Format the rows below as a numbered list and leave out any blank lines.

== DATASET ROWS ==

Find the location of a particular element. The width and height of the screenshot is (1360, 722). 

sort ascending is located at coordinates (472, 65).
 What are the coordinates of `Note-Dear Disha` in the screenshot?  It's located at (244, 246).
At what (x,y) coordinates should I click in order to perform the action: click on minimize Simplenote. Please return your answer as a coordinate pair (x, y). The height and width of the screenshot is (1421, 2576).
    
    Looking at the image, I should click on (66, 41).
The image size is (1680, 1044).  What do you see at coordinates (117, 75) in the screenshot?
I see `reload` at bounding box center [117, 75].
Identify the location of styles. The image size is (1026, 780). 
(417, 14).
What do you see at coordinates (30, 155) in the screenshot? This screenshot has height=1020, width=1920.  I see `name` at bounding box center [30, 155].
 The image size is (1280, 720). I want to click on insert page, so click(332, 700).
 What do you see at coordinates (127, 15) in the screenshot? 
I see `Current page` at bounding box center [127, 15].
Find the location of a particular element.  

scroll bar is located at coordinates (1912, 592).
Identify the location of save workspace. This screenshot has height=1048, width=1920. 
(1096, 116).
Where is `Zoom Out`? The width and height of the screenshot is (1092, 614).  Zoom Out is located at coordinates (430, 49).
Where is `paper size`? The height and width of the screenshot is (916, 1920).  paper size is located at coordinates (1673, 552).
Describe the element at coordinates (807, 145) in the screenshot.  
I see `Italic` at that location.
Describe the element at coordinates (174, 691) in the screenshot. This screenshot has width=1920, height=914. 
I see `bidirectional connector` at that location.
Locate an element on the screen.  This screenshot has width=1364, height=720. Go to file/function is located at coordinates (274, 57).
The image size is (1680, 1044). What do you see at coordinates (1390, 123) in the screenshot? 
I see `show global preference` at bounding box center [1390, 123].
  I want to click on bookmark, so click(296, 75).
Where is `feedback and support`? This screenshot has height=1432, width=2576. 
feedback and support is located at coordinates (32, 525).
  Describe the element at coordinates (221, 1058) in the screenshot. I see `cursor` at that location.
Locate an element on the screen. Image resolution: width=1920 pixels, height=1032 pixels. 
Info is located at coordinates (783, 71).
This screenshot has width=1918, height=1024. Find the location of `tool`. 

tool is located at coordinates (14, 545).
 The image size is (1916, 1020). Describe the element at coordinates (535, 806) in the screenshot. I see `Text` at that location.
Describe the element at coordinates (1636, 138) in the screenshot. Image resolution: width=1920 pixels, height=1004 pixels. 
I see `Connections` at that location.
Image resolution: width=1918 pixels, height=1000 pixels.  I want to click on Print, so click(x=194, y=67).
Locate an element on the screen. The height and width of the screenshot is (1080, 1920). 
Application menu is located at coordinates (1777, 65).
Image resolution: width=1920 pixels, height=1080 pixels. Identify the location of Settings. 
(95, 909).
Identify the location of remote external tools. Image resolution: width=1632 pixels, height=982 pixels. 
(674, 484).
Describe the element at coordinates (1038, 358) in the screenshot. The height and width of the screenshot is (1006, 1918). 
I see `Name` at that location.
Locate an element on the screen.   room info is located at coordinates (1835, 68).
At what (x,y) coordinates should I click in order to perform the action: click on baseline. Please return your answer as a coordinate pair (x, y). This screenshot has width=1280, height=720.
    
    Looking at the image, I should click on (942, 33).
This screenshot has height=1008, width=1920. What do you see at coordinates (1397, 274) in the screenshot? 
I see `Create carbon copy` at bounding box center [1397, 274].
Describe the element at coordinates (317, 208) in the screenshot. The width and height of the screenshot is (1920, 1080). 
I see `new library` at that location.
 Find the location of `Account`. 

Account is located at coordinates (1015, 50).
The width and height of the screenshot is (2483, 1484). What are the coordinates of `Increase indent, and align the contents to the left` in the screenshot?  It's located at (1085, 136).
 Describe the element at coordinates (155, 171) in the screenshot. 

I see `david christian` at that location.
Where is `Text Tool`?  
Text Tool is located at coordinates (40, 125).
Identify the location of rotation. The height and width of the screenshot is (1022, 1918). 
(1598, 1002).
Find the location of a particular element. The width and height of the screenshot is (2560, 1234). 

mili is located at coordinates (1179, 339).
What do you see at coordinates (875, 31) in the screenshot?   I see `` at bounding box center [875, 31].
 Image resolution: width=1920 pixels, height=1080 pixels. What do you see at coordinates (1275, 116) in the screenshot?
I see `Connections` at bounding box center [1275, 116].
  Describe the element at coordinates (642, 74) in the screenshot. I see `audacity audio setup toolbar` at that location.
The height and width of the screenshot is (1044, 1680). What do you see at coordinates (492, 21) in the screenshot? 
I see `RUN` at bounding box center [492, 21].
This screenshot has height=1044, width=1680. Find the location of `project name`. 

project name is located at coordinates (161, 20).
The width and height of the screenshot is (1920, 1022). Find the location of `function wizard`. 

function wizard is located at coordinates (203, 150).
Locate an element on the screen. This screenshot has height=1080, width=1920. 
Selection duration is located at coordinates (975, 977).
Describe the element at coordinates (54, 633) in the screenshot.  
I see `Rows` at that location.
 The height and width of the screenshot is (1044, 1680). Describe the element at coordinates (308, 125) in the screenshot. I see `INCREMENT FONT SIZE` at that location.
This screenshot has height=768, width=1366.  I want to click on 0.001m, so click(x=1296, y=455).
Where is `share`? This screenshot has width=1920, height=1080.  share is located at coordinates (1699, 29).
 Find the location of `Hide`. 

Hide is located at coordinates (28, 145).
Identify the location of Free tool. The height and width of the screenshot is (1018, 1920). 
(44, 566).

===

▶ ANSWER TO THIS PROBLEM:
1. Find the location of a particular element. The width and height of the screenshot is (1360, 722). 
2. sort ascending is located at coordinates (472, 65).
3.  What are the coordinates of `Note-Dear Disha` in the screenshot?  It's located at (244, 246).
4. At what (x,y) coordinates should I click in order to perform the action: click on minimize Simplenote. Please return your answer as a coordinate pair (x, y). The height and width of the screenshot is (1421, 2576).
5.     Looking at the image, I should click on (66, 41).
6. The image size is (1680, 1044).  What do you see at coordinates (117, 75) in the screenshot?
7. I see `reload` at bounding box center [117, 75].
8. Identify the location of styles. The image size is (1026, 780). 
9. (417, 14).
10. What do you see at coordinates (30, 155) in the screenshot? This screenshot has height=1020, width=1920.  I see `name` at bounding box center [30, 155].
11.  The image size is (1280, 720). I want to click on insert page, so click(332, 700).
12.  What do you see at coordinates (127, 15) in the screenshot? 
13. I see `Current page` at bounding box center [127, 15].
14. Find the location of a particular element.  
15. scroll bar is located at coordinates (1912, 592).
16. Identify the location of save workspace. This screenshot has height=1048, width=1920. 
17. (1096, 116).
18. Where is `Zoom Out`? The width and height of the screenshot is (1092, 614).  Zoom Out is located at coordinates (430, 49).
19. Where is `paper size`? The height and width of the screenshot is (916, 1920).  paper size is located at coordinates (1673, 552).
20. Describe the element at coordinates (807, 145) in the screenshot.  
21. I see `Italic` at that location.
22. Describe the element at coordinates (174, 691) in the screenshot. This screenshot has width=1920, height=914. 
23. I see `bidirectional connector` at that location.
24. Locate an element on the screen.  This screenshot has width=1364, height=720. Go to file/function is located at coordinates (274, 57).
25. The image size is (1680, 1044). What do you see at coordinates (1390, 123) in the screenshot? 
26. I see `show global preference` at bounding box center [1390, 123].
27.   I want to click on bookmark, so click(296, 75).
28. Where is `feedback and support`? This screenshot has height=1432, width=2576. 
29. feedback and support is located at coordinates (32, 525).
30.   Describe the element at coordinates (221, 1058) in the screenshot. I see `cursor` at that location.
31. Locate an element on the screen. Image resolution: width=1920 pixels, height=1032 pixels. 
32. Info is located at coordinates (783, 71).
33. This screenshot has width=1918, height=1024. Find the location of `tool`. 
34. tool is located at coordinates (14, 545).
35.  The image size is (1916, 1020). Describe the element at coordinates (535, 806) in the screenshot. I see `Text` at that location.
36. Describe the element at coordinates (1636, 138) in the screenshot. Image resolution: width=1920 pixels, height=1004 pixels. 
37. I see `Connections` at that location.
38. Image resolution: width=1918 pixels, height=1000 pixels.  I want to click on Print, so click(x=194, y=67).
39. Locate an element on the screen. The height and width of the screenshot is (1080, 1920). 
40. Application menu is located at coordinates (1777, 65).
41. Image resolution: width=1920 pixels, height=1080 pixels. Identify the location of Settings. 
42. (95, 909).
43. Identify the location of remote external tools. Image resolution: width=1632 pixels, height=982 pixels. 
44. (674, 484).
45. Describe the element at coordinates (1038, 358) in the screenshot. The height and width of the screenshot is (1006, 1918). 
46. I see `Name` at that location.
47. Locate an element on the screen.   room info is located at coordinates (1835, 68).
48. At what (x,y) coordinates should I click in order to perform the action: click on baseline. Please return your answer as a coordinate pair (x, y). This screenshot has width=1280, height=720.
49.     Looking at the image, I should click on (942, 33).
50. This screenshot has height=1008, width=1920. What do you see at coordinates (1397, 274) in the screenshot? 
51. I see `Create carbon copy` at bounding box center [1397, 274].
52. Describe the element at coordinates (317, 208) in the screenshot. The width and height of the screenshot is (1920, 1080). 
53. I see `new library` at that location.
54.  Find the location of `Account`. 
55. Account is located at coordinates (1015, 50).
56. The width and height of the screenshot is (2483, 1484). What are the coordinates of `Increase indent, and align the contents to the left` in the screenshot?  It's located at (1085, 136).
57.  Describe the element at coordinates (155, 171) in the screenshot. 
58. I see `david christian` at that location.
59. Where is `Text Tool`?  
60. Text Tool is located at coordinates (40, 125).
61. Identify the location of rotation. The height and width of the screenshot is (1022, 1918). 
62. (1598, 1002).
63. Find the location of a particular element. The width and height of the screenshot is (2560, 1234). 
64. mili is located at coordinates (1179, 339).
65. What do you see at coordinates (875, 31) in the screenshot?   I see `` at bounding box center [875, 31].
66.  Image resolution: width=1920 pixels, height=1080 pixels. What do you see at coordinates (1275, 116) in the screenshot?
67. I see `Connections` at bounding box center [1275, 116].
68.   Describe the element at coordinates (642, 74) in the screenshot. I see `audacity audio setup toolbar` at that location.
69. The height and width of the screenshot is (1044, 1680). What do you see at coordinates (492, 21) in the screenshot? 
70. I see `RUN` at bounding box center [492, 21].
71. This screenshot has height=1044, width=1680. Find the location of `project name`. 
72. project name is located at coordinates (161, 20).
73. The width and height of the screenshot is (1920, 1022). Find the location of `function wizard`. 
74. function wizard is located at coordinates (203, 150).
75. Locate an element on the screen. This screenshot has height=1080, width=1920. 
76. Selection duration is located at coordinates (975, 977).
77. Describe the element at coordinates (54, 633) in the screenshot.  
78. I see `Rows` at that location.
79.  The height and width of the screenshot is (1044, 1680). Describe the element at coordinates (308, 125) in the screenshot. I see `INCREMENT FONT SIZE` at that location.
80. This screenshot has height=768, width=1366.  I want to click on 0.001m, so click(x=1296, y=455).
81. Where is `share`? This screenshot has width=1920, height=1080.  share is located at coordinates (1699, 29).
82.  Find the location of `Hide`. 
83. Hide is located at coordinates (28, 145).
84. Identify the location of Free tool. The height and width of the screenshot is (1018, 1920). 
85. (44, 566).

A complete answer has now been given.